Following the so-called annexation ‘referendums’ in the Ukrainian regions of Donetsk, Luhansk, Kherson and Zaporizhzhia, all four Russian-installed governments have declared victory. The polls have been widely derided as a sham, with it being a foregone conclusion that the results would show that locals had voted overwhelmingly in favour of joining Russia. Ukraine has claimed that Russia has used threats and intimidation tactics to coerce Ukrainians in the four regions, around 15 per cent of Ukraine, into voting in favour of annexation.
On Thursday, the Kremlin announced that the four southeastern territories would be incorporated into the Russian Federation. Russian President Vladimir Putin is set to sign treaties with Russian-appointed occupation officials on Friday. Ukraine and its allies have refused to accept the results of the so-called referendums. In 2014, Moscow adopted a similar process in Crimea as after Russian forces captured the territory, a farcical referendum was held, and Russia announced that 95% of voters wanted to join Russia. This led to Crimea’s annexation, which remains largely unrecognised by the international community.
The move to escalate the war and annex the four regions is a response to Ukraine’s lightning counteroffensive in the northeast in early September. Ukraine’s efforts were aided by advanced weaponry and military intelligence from its Western allies, which helped them to reclaim as much as 6,0000 square kilometres, including the city of Kharkiv. The counteroffensive led to a chaotic and panicked Russian retreat, which has shown its armed forces’ vulnerability and low morale.
After evidently being pushed into a corner, Putin responded by preparing to annex the southeastern territories, along with more sabre-rattling. In an address to the nation, he again made a thinly veiled threat to use nuclear weapons. Putin said Russia was willing to use “various weapons of destruction” and “use all the means available to us” while also adding, “I’m not bluffing.”
Putin also announced a partial mobilisation of Russia’s reservists, around 300,000 troops, to bolster its forces in Ukraine. The Russian president has previously resisted taking this measure due to fears of a social backlash.

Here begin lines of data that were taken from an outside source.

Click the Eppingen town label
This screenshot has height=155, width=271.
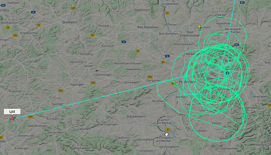click(77, 85)
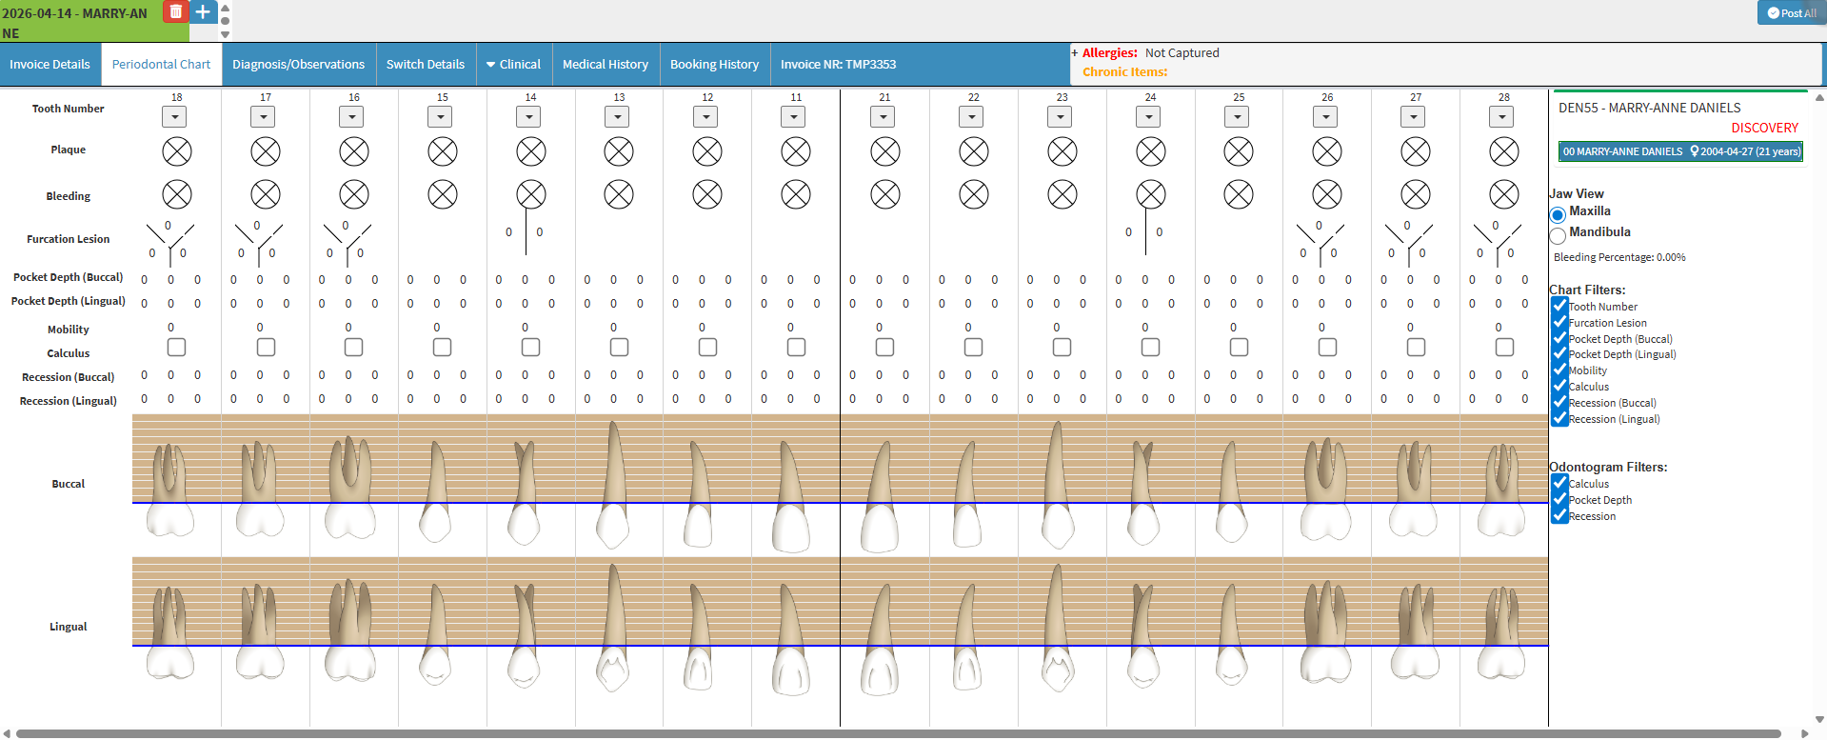The height and width of the screenshot is (740, 1827).
Task: Toggle bleeding marker for tooth 14
Action: pos(531,195)
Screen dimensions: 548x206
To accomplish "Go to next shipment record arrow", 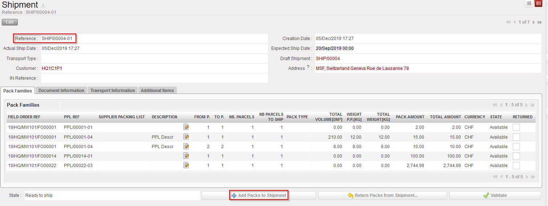I will pyautogui.click(x=533, y=22).
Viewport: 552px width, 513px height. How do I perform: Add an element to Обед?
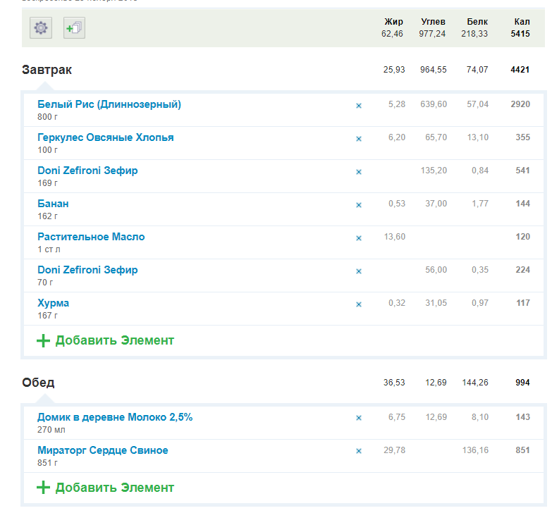point(105,488)

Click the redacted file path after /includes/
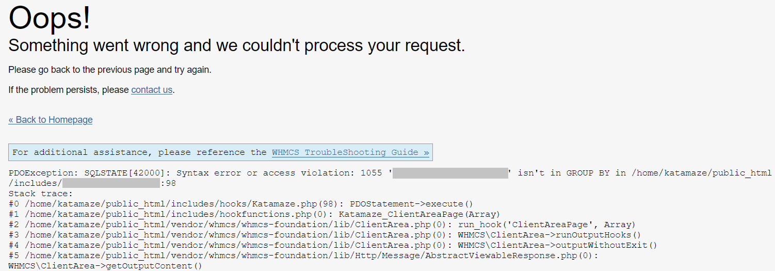111,183
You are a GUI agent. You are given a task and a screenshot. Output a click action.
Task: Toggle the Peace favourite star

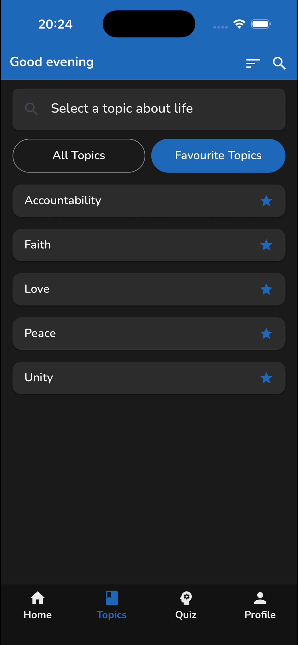coord(266,334)
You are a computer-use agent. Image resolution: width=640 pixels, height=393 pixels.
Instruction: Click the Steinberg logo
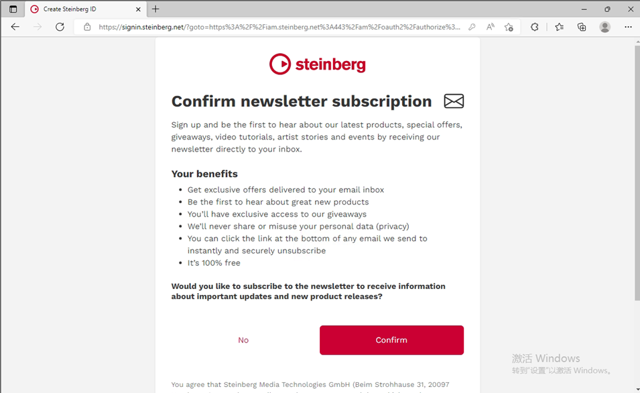point(317,64)
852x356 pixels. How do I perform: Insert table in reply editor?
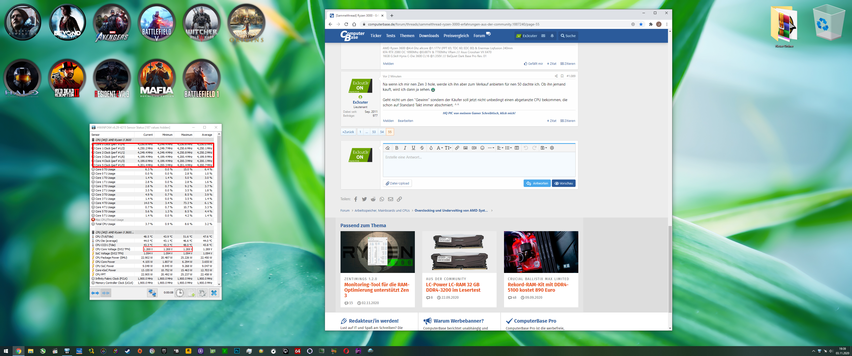517,148
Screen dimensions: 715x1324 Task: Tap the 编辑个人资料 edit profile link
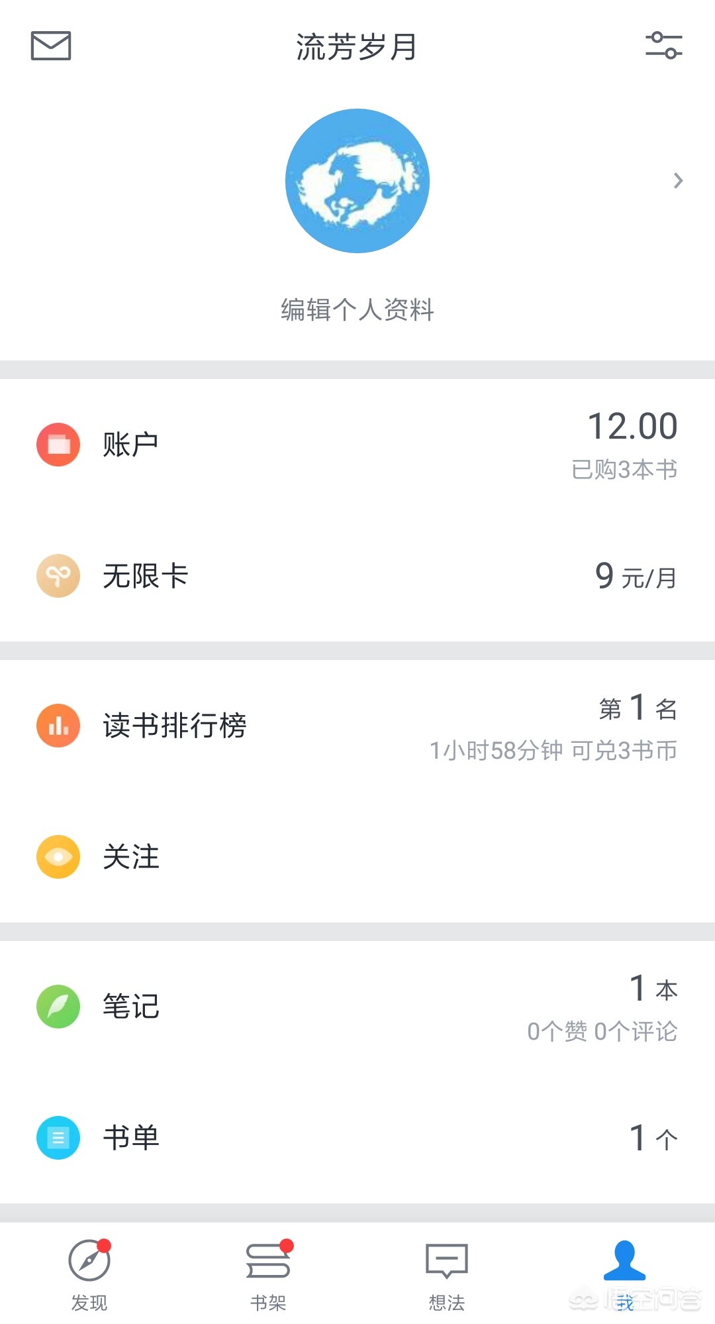[x=358, y=309]
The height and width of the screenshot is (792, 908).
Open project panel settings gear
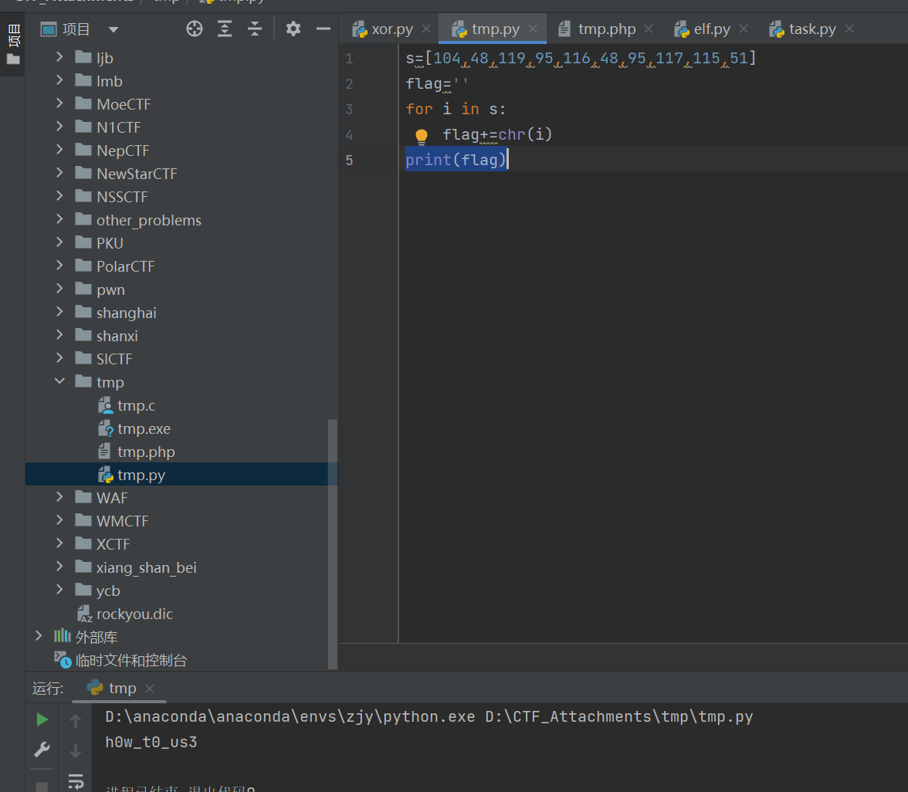(293, 29)
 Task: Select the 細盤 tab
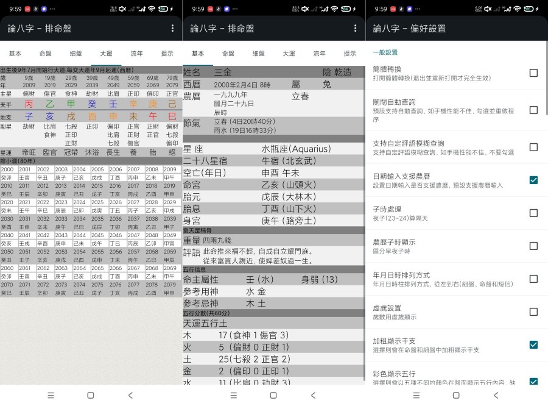click(76, 54)
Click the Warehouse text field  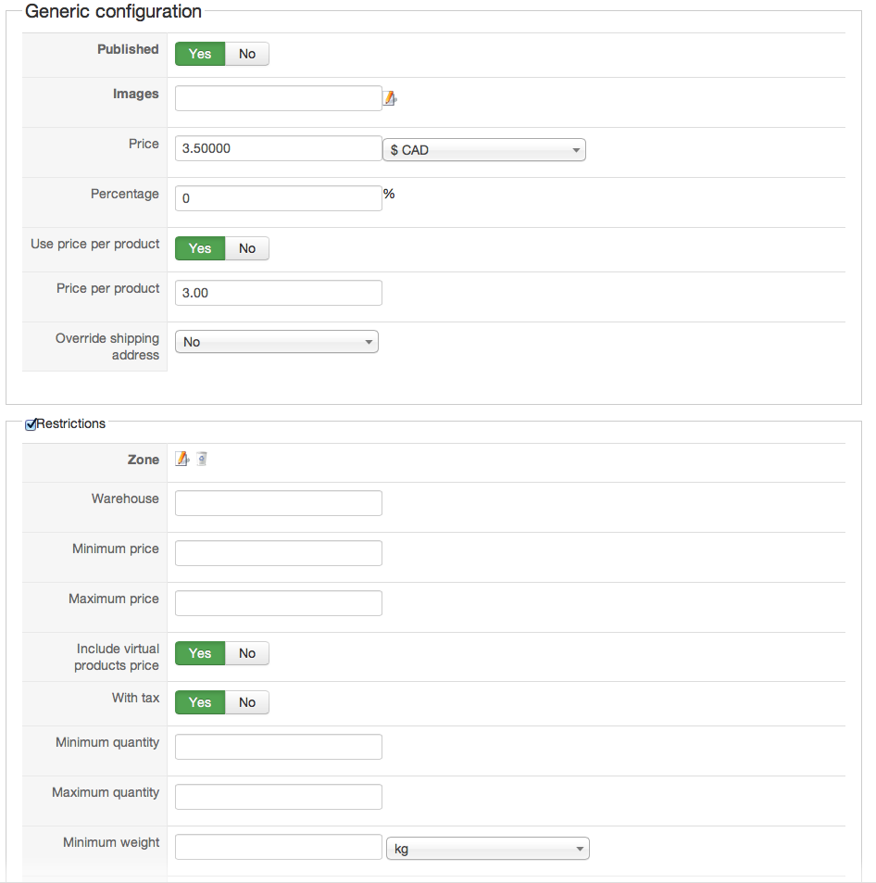pyautogui.click(x=278, y=503)
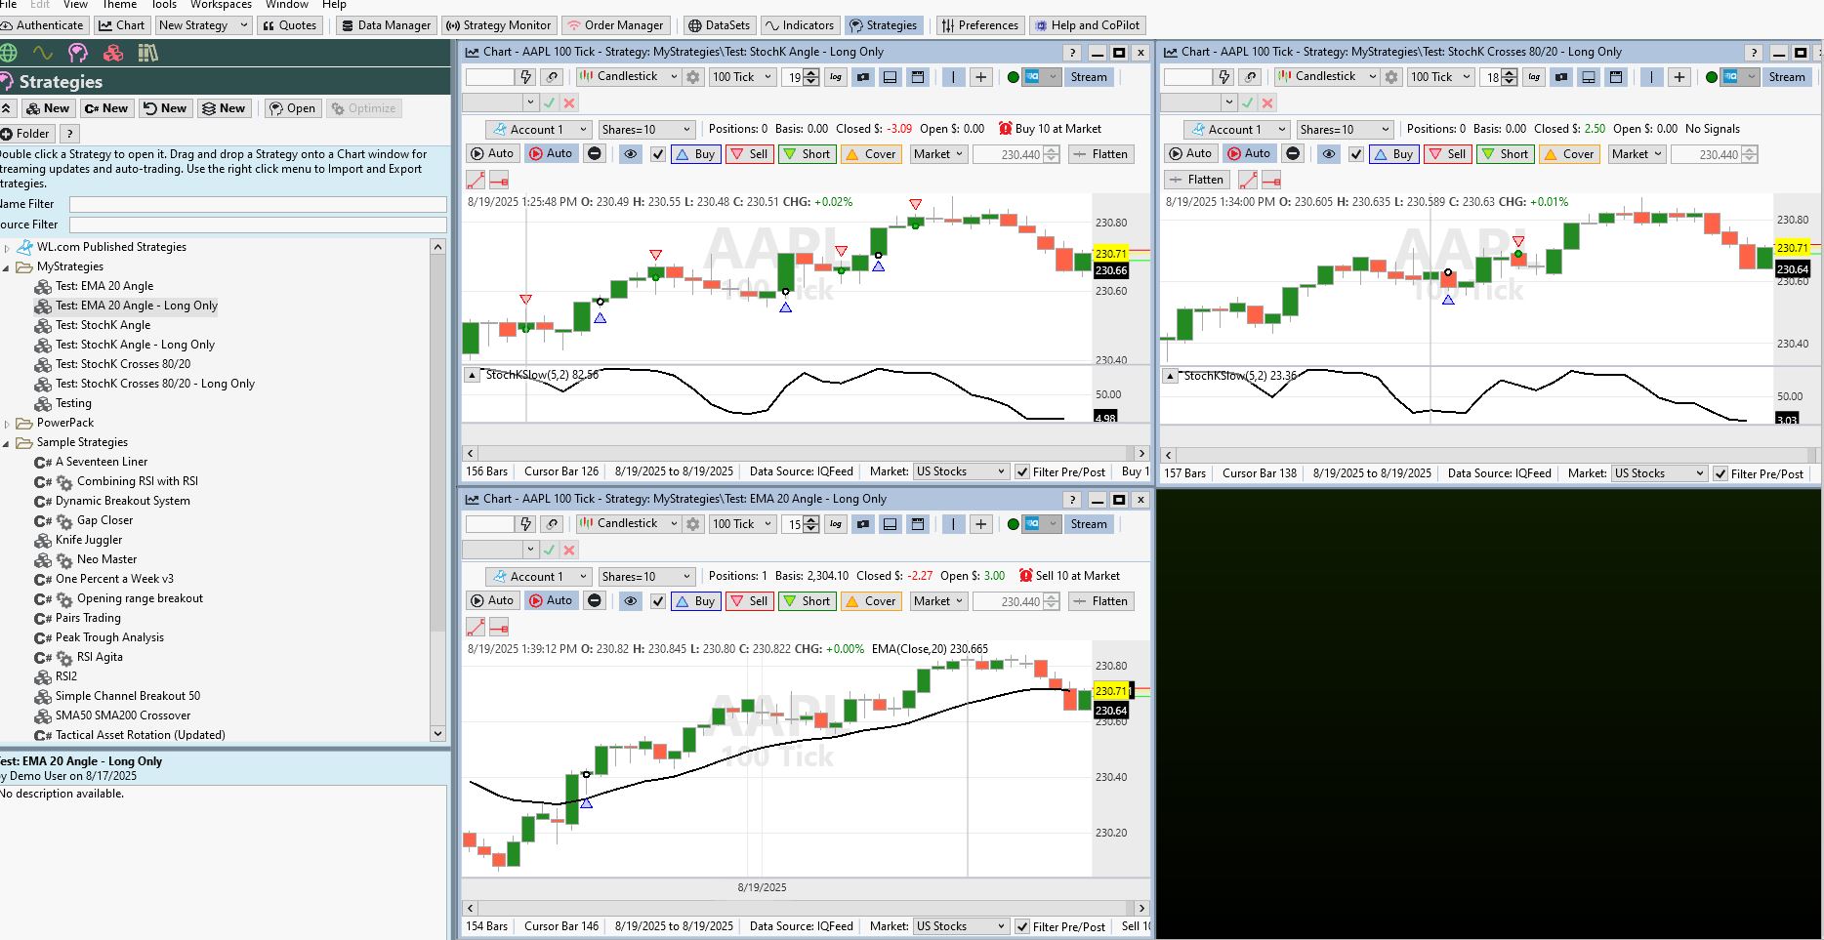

The announcement has had far-reaching consequences, with some of the largest anti-government demonstrations seen since the protests in support of the opposition leader Alexei Navalny in January 2021.
Protests have been widespread in regional provinces with large ethnic-minority populations, such as Dagestan, where local folks are unhappy to be dragged into Putin’s war. A protest in the Dagestani capital of Makhachkala on 25th September led to 101 arrests. Much of the anger is due to the growing feeling that Russia is disproportionately using minorities such as Tuvans, Buryats, Sakha, Kalmyks, Dagestanis and Chechens as cannon fodder in its war in Ukraine.
Furthermore, thousands of men of fighting age have fled for the borders, fleeing to neighbouring countries such as Kazakhstan, Finland and Georgia after receiving their draft papers. After Putin announced mobilisation, one-way direct flights from Moscow to cities allowing Russians visa-free entry, such as Istanbul and Baku, quickly sold out.
As its counteroffensive continues, Ukraine is now close to retaking territory in northeastern Donetsk, one of the regions that Moscow plans to annex. The annexation is intended to deter Ukraine’s efforts to take back the Russian-occupied part, and however, at present, the Ukrainian armed forces seem to be pressing ahead. Any additional successful efforts to liberate the occupied territories will blow further Russia as it grapples with the internal consequences of its profoundly unpopular mobilisation push.